Effect of printing speed and part geometry on the self-deformation behaviors of 4D printed shape memory PLA using FDM

Abstract

Programmable shape memory polylactic acid (SMPLA) fabricated using fused deposition modeling (FDM) technique has attracted broad interest in recent years. However, the effect of printing speed and part aspect ratio on the self-deformation behaviors of parts have not been well studied. In this work, the effect of printing speed and part geometry on the shape recovery behavior was studied. The thermal history was obtained by implementing finite element analysis (FEA) models using different printing speeds. The corresponding residual stress gradient between top layers and bottom layers were analyzed and found critical to the heating-bending behavior. Self-deformation occurs when re-heating the parts, showing interesting shape memory effect that can be tuned using different printing speeds and part aspect ratio. With a smaller part thickness or a higher printing speed, more obvious self-deformation/bending behavior can be observed. Stress gradient Δσy and temperature distribution obtained from simulation suggest a strong correlation between Δσy and bending angle β, validating the experimental observations.

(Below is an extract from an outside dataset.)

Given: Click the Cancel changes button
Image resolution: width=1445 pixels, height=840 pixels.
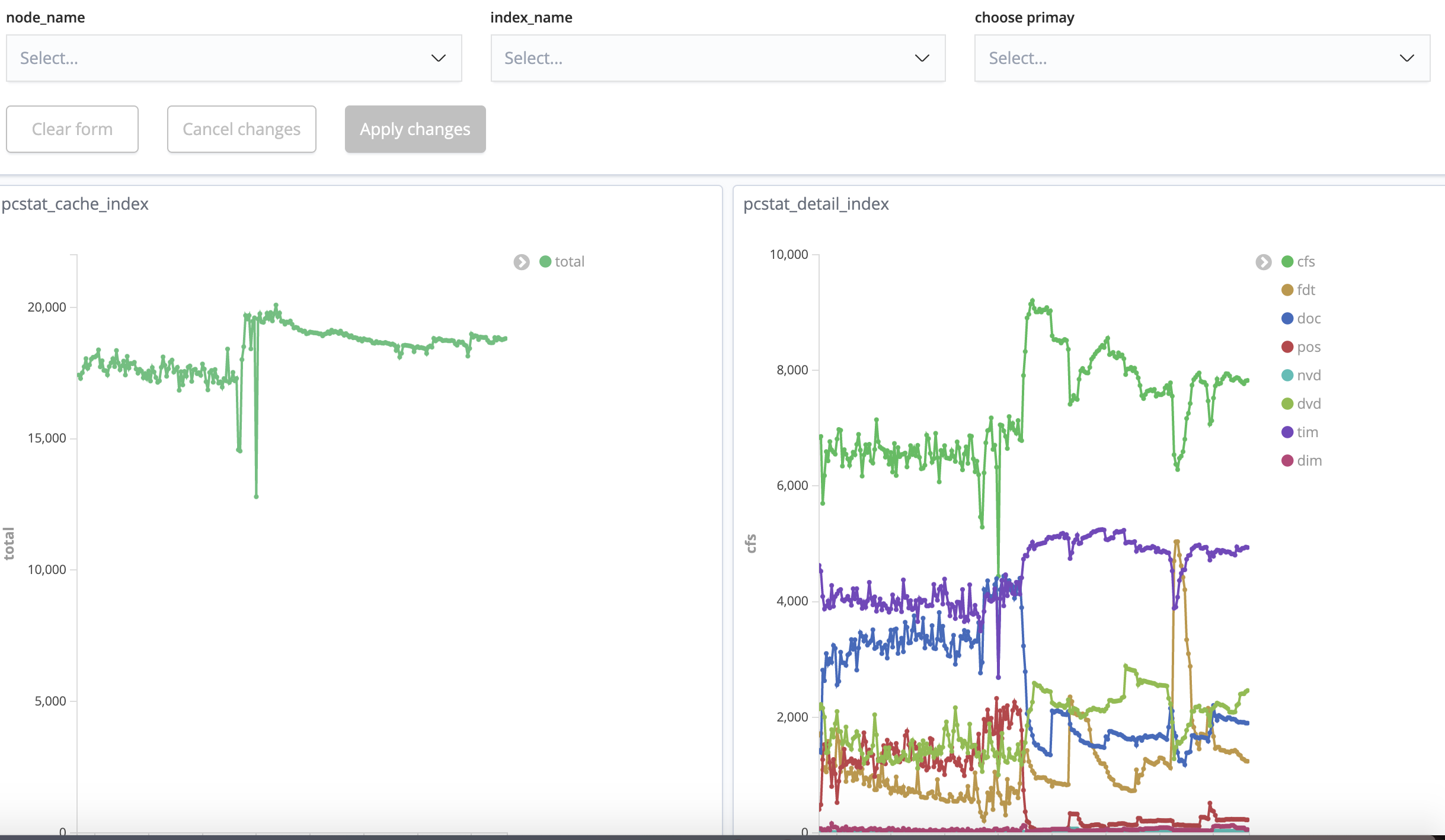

Up to 50 cycles of heating/bending- cooling- reheating cyclic tests were performed to study the repeatability and reversibility of the part self-deformation behavior. Digital image correlation analysis was used to analyze the self-deformation behavior during the first heating cycle. Based on the analysis of the printing speed on the self-deformation behavior, a bio-inspired stem tendril-like gripper was fabricated using a printing speed of 90 mm/s that presents the largest deformation. The bionic gripper possesses a fast response which is <2.5 s to grab pine needles with a diameter of ~0.5 mm, showing good potentials used as actuators/sensors.